→ **TASK OBJECTIVE**: Taking each line of the records in turn, count those containing "size" and report only the number.

Stored data:
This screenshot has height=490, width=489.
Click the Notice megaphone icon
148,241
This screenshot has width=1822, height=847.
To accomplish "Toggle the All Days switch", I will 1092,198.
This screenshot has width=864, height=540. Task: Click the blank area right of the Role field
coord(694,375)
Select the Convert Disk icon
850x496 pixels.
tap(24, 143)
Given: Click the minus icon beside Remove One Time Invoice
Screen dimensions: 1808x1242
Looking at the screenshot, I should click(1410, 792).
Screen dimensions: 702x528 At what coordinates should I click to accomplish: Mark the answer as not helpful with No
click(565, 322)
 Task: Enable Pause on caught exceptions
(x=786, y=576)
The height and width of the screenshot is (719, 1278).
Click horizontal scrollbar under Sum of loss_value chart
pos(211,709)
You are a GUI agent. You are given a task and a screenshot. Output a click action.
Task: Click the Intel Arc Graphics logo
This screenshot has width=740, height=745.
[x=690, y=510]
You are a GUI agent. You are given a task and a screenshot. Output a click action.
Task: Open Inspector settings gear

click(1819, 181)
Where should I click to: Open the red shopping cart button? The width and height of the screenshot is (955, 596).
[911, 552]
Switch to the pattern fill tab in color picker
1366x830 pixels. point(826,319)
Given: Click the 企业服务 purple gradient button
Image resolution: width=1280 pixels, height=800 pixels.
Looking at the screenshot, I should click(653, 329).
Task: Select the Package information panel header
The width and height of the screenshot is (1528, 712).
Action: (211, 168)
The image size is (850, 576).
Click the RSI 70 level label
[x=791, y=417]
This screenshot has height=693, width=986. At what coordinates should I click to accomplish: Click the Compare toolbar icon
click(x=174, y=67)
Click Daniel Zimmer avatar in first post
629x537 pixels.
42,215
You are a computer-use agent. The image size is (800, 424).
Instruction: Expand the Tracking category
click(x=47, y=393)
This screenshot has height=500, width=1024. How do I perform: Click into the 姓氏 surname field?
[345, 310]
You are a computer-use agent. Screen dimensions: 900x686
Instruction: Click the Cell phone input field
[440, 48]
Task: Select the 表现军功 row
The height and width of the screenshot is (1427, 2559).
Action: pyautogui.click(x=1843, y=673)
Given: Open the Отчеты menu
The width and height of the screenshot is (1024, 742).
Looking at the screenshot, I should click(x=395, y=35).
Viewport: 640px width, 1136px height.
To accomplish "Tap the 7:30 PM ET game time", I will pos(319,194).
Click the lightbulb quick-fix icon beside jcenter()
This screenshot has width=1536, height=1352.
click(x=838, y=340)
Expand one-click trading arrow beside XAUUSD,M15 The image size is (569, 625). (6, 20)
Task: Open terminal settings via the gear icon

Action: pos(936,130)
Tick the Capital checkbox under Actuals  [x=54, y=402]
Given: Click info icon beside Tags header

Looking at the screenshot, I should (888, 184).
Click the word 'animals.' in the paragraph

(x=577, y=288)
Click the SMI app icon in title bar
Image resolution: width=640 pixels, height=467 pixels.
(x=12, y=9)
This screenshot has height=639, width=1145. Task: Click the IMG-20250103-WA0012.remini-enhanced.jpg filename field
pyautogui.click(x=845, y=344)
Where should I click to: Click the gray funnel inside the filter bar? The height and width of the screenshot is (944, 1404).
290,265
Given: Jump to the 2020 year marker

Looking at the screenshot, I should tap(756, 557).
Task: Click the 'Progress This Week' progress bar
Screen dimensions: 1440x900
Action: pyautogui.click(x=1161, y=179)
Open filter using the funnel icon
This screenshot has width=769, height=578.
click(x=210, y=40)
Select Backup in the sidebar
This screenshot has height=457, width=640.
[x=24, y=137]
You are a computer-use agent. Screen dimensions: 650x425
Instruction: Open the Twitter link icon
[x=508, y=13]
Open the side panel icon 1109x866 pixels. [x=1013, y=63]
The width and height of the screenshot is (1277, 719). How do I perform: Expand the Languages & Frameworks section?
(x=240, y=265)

→ **EXPECTED OUTPUT**: 3